Imprécision du contenu des obligations de traitement : les obligations de traitement sont

généralement énoncées de manière générique sans aucune précision ou délimitation de leur champ

d’application. Le caractère général des dispositions élargit les fondements d’engagement de la

responsabilité de l’Etat.

Non-généralisation des dérogations aux obligations de traitement : certains TBIs ne prévoient pas

de dérogation relative à la participation à une union douanière ou zone économique régionale. De plus,

très peu de TBIS prévoient explicitement la possibilité pour l’Etat de prendre des mesures

discriminatoires dans un but d’intérêt public (santé, sécurité, économie, ordre public, moralité publique).

Absence d’un droit pour l’Etat de réguler les investissements admis sur son territoire : seul le TBI

avec la Turquie consacre explicitement le droit pour l’Etat de réguler les investissements, notamment

dans un but de sécurité publique (article 4).

Absence de dispositions portant obligations de l’investisseur : aucun des TBIs étudiés ne consacre

expressément les obligations de l’investisseur. Les TBIs leur accordent beaucoup de droits, sans

consacrer leurs obligations.

Disparité des clauses de règlement des différends : il n’existe pas de clause type de règlement des

litiges dans les TBIs sénégalais, ce qui constitue une source d’insécurité juridique et juridictionnelle.
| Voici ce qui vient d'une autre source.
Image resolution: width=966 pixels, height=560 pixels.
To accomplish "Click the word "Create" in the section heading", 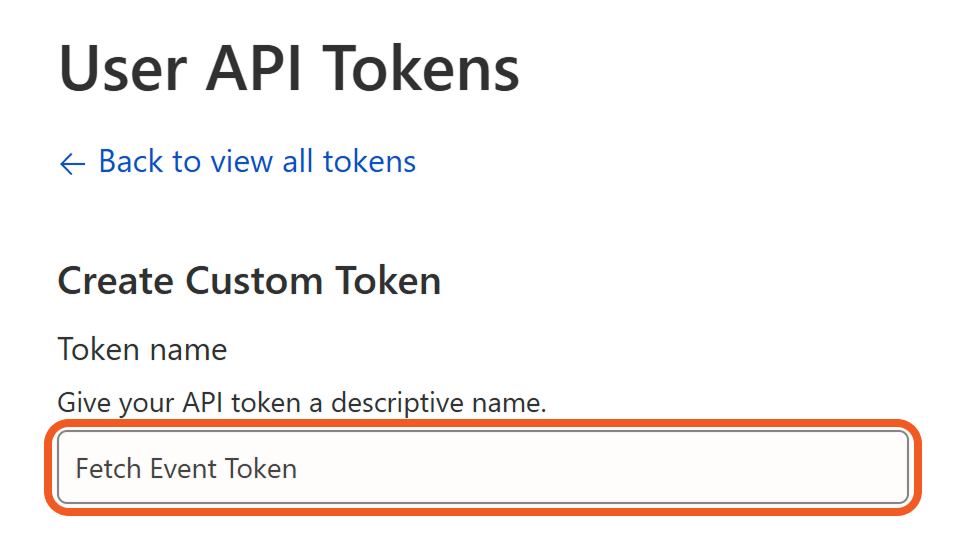I will (x=114, y=281).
Plusieurs leçons à tirer des litiges sénégalais devant le CIRDI : l’imprécision de la rédaction des

clauses de règlement des différends, le manque de mise en cohérence de l’ensemble des dispositions

des TBIs et l’absence d’une définition soignée du terme « investissement » ont conduit les tribunaux

arbitraux à se déclarer compétents dans l’affaire Millicom c. Sénégal, alors que ce dernier avait soulevé

des moyens d’incompétence portant sur ces points.

19

Manque de cohérence avec le Code des investissements : sur certains points, l’intention du législateur

sénégalais, tel qu’exprimée dans le Code des investissements, n’a pas été reproduite dans les TBIs, ce

qui crée des incohérences à certains niveaux entre le Code et les TBIs.

Recommandations pratiques

Les 4 recommandations suivantes visent à pallier les faiblesses de la pratique sénégalaise en matière de

TBIs telles qu’identifiées dans les précédentes conclusions.

Recommandation 1 : Élaborer un modèle sénégalais de TBI à la lumière des conclusions du présent

rapport. Il s’agit, d’une part, d’essayer de corriger les incohérences et d’uniformiser les dispositions afin

d’atténuer les risques de litiges et, d’autre part, de consacrer expressément le droit de l’Etat de réguler

les investissements ainsi que les obligations de l’investisseur, afin de prendre en charge les intérêts

spécifiques de développement économique durable45.

Recommandation 2 : Envisager de renégocier les TBIs dont la première durée de validité de 10 ans a

expiré, afin de moderniser ces derniers à la lumière des conclusions du présent rapport et des nouveaux

enjeux de développement.

Recommandation 3 : Définir un cadre politique pouvant servir de feuille de route en matière de

conclusion de TBIs. Il s’agit d’identifier les critères précis, d’ordre économique, juridique et politiques

devant être remplis et mis en perspective à chaque fois que l’entrée en négociation d’un TBI est

envisagée par le Sénégal.

Recomendation 4 : Mettre en cohérence les TBIs avec le Code des investissements et les autres

législations nationales pertinentes (code minier, code pétrolier etc.). Il s’agit de s’assurer que les

politiques publiques nationales consignées dans des lois ou codes spécifiques, sont dûment prises en

compte dans les TBIs.

45 Il s’agira notamment de s’inspirer des propositions de politiques d’investissement de la CNUCED en matière d’accords

internationaux d’investissements, telles qu’énoncées dans le « Cadre pour les politiques d’investissement au service du

développement durable » adopté en 2015.